Dr. Nguyen Nguyet Cau, Director of Tan Dinh Ward Health Station, also said that after the reorganization, the station not only increased its staff but also significantly improved its professional skills with the participation of specialist doctors, masters, and officials with practical experience.
Previously, each ward health station only had about 6-8 staff members, making it difficult to fully meet the increasingly diverse demands of the job. Currently, ward health stations have a workforce of about 25-30 people, creating favorable conditions for clearer assignment of specialized tasks.
At the same time, we need to strengthen our workforce to stay close to the local areas, be closer to the people, and promptly understand their healthcare needs, especially in preventive medicine, primary health management, and disease prevention and control.
According to statistics from the Ho Chi Minh City Department of Health, as of October 2025, the city had over 50 million outpatient visits, with health insurance (BHYT) accounting for more than 47%.
However, specialized hospitals at the highest level (terminal hospitals, specialized clinics) and basic level hospitals (district hospitals) handle over 90% of outpatient cases. Meanwhile, the paradox lies at the primary healthcare level (health stations, polyclinics), which only accounts for 8% of outpatient patients.
Corresponding to this personnel allocation, which also leans towards the upper levels, the healthcare workforce forms an "inverted triangle," contrary to the ideal model of a healthcare system. Specifically, only 17% of healthcare staff (approximately over 16,000) are at the primary level, 32% at the basic level, and as many as 51% at the specialized level.
According to Nguyen Van Vinh Chau, Deputy Director of the Ho Chi Minh City Department of Health, interventions for disease prevention and early detection at the grassroots level are still relatively limited. Most patients, when ill, go directly to hospitals, from basic-level hospitals to even specialized hospitals, for diagnosis and treatment; very few patients seek treatment at the grassroots level.
Because there aren't enough healthcare workers at the primary healthcare level, there are no patients; conversely, because there are no patients at the primary healthcare level, there aren't many healthcare workers at the primary healthcare level either.
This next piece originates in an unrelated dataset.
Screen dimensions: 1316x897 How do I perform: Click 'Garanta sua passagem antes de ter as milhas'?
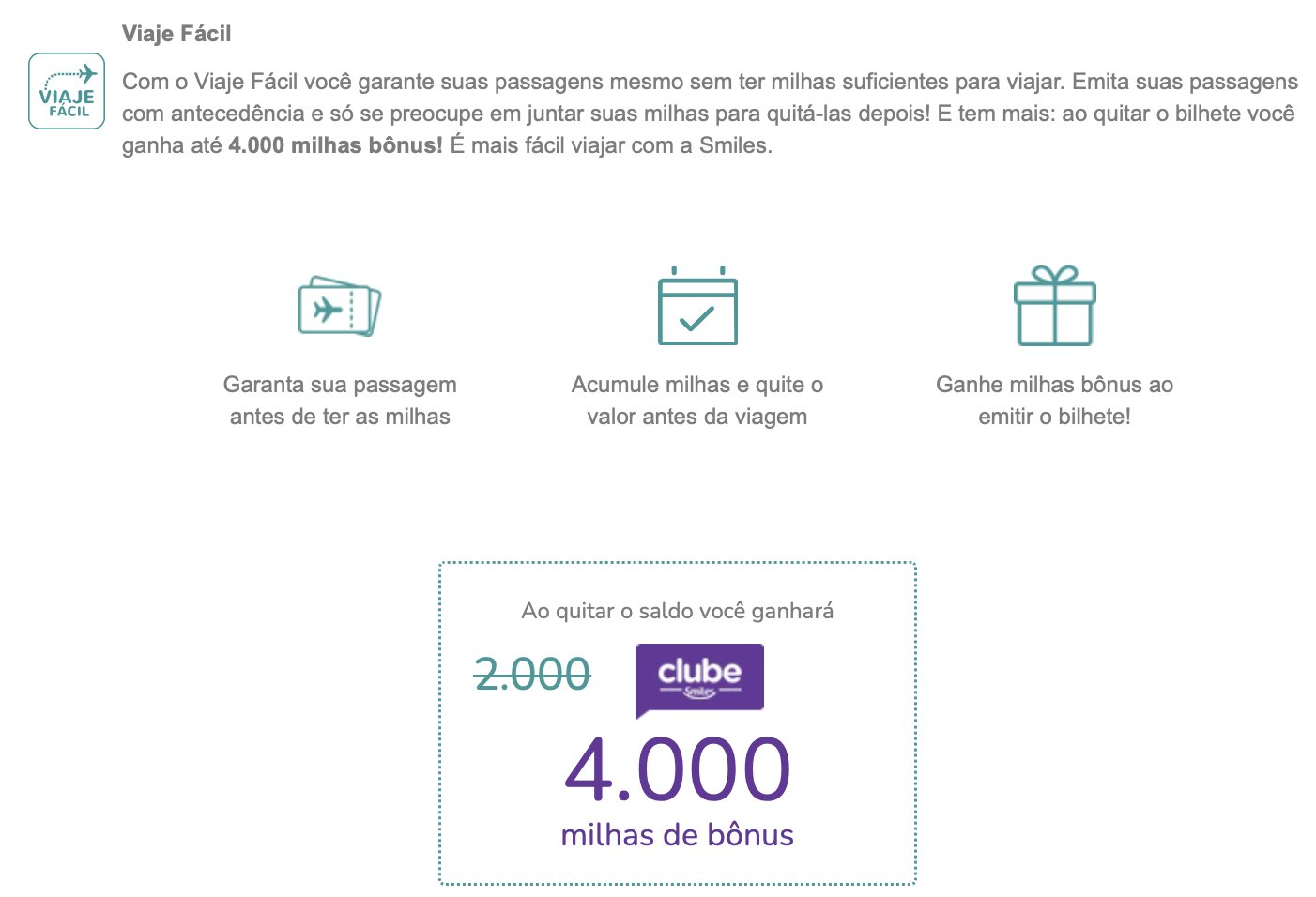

This is a "chicken and egg" dilemma that needs to be resolved.
The model has been successfully implemented in many countries.
"The task of the health sector in the coming period is to break the vicious cycle, to reverse the triangle so that the primary level, the health station, truly becomes the level serving the largest number of people. This requires strengthening the 'gatekeeper' role of grassroots healthcare," Mr. Chau emphasized.
Mr. Chau explained that "gatekeeper" means that primary healthcare facilities are the first point of contact, where screening, management, initial treatment, and referral decisions are made when necessary. This model has been successfully implemented in many countries such as the UK and Germany through the family doctor system or general practitioner (GP) system.
According to Mr. Chau, after the merger and implementation of the two-tiered healthcare model, the Ho Chi Minh City health sector hopes that health stations can serve as the initial diagnostic and treatment centers for the people, only referring patients to specialized facilities when their capacity is exceeded. Regarding disease prevention, the primary healthcare level is responsible for disease prevention, early detection, initial treatment, management of the stable phase of treatment, and rehabilitation.
The Ho Chi Minh City health sector has been implementing many comprehensive solutions to strengthen the role of the grassroots healthcare system, including: developing health stations based on the principles of family medicine; and applying teleconsultation to connect with higher-level hospitals.
Simultaneously, train doctors in non-communicable disease management according to World Health Organization standards; implement centralized drug procurement to ensure drug availability at the grassroots level; and integrate practical training for young doctors with health stations.